5. Height of a fraction
The height of a fraction $$\large\frac{a}{b}$$ is the sum of the absolute value of the numerator and the absolute value of the denominator: $$\left| a \right| + \left| b \right|$$.
6. Reciprocal of a fraction
$${\large\frac{1}{{a/b}} = \frac{b}{a}\;\normalsize}$$ $$\left( {a \ne 0,\;b \ne 0} \right)$$
7. Any integer can be written as a rational number: $$a = \large\frac{a}{1}$$
8. $$\large\frac{0}{a}=\normalsize 0$$
9. Equality of rational numbers
$$\large\frac{a}{b} = \frac{c}{d}$$ if and only if $$ad = bc$$ (a property of proportion).

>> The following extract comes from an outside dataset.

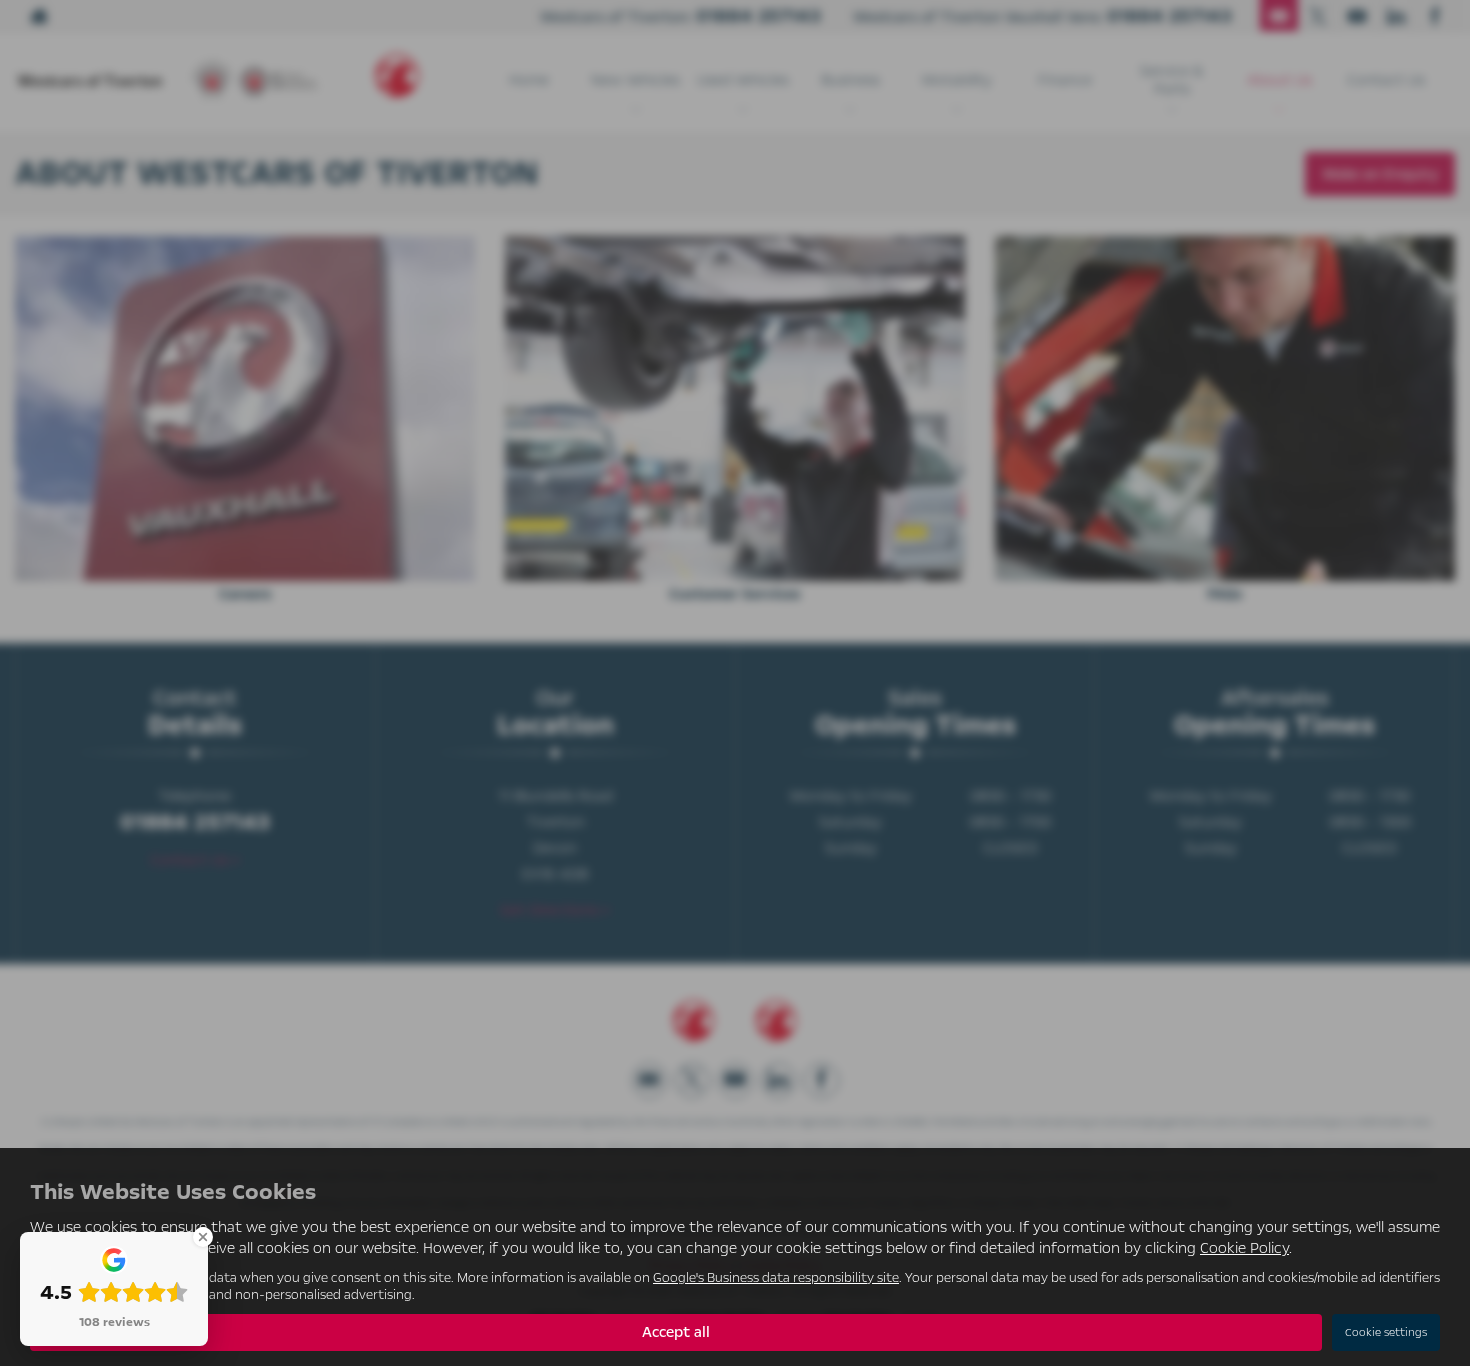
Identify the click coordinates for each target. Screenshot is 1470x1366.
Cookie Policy (1244, 1248)
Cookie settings (1386, 1332)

10. Equivalent fractions $${\large\frac{a}{b} = \frac{{na}}{{nb}}\;\;\normalsize} \left( {n \ne 0} \right)$$
11. Reducing fractions $$\large\frac{{na}}{{nb}} = \frac{a}{b}$$
12. Ordering rational numbers
$$\large\frac{a}{b} \gt \frac{c}{d}$$ if and only if $$ad \gt bc$$.
13. $$\large\frac{a}{b} \gt \frac{c}{b}$$, if $$a \gt c$$ ($$a \gt 0$$, $$b \gt 0$$, $$c \gt 0\text{).}$$
14. $$\large\frac{a}{b} \lt \frac{a}{c}$$, if $$b \gt c$$  ($$a \gt 0$$, $$b \gt 0$$, $$c \gt 0$$).
15. Addition of rational numbers $$\large\frac{a}{b} + \frac{c}{d} = \frac{{ad + bc}}{{bd}}$$
16. Subtraction of rational numbers $$\large\frac{a}{b} – \frac{c}{d} = \frac{{ad – bc}}{{bd}}$$
17. Multiplication of rational numbers $$\large\frac{a}{b} \cdot \frac{c}{d} = \frac{{ac}}{{bd}}$$
18. Multiplication of an integer by a rational number
$$a \cdot \large\frac{b}{c} = \frac{a}{1} \cdot \frac{b}{c} =$$ $$\frac{{ab}}{c}$$
19. Division of rational numbers
$${\large\frac{a}{b}:\frac{c}{d}\normalsize} = {\large\frac{a}{b} \cdot \frac{d}{c}\normalsize} =$$ $${\large\frac{{ad}}{{bc}}\;\;\normalsize} \left( {c \ne 0} \right)$$
20. Division of an integer by a rational number
$$a:{\large\frac{b}{c}\normalsize} = {\large\frac{a}{1}:\frac{b}{c}\normalsize} =$$ $$a \cdot {\large\frac{c}{b}\normalsize} =$$ $${\large\frac{{ac}}{b}\;\;\normalsize} \left( {b \ne 0} \right)$$
21. Division of a rational number by an integer
$${\large\frac{a}{b}\normalsize} : c = {\large\frac{a}{b}:\frac{c}{1}\normalsize} =$$ $${\large\frac{a}{b} \cdot \frac{1}{c}\normalsize} =$$ $${\large\frac{a}{{bc}}\;\;\normalsize} \left( {c \ne 0} \right)$$
22. Exponentiation of a rational number to a natural power
$$\large{\left( {\frac{a}{b}} \right)^n} = \frac{{{a^n}}}{{{b^n}}}$$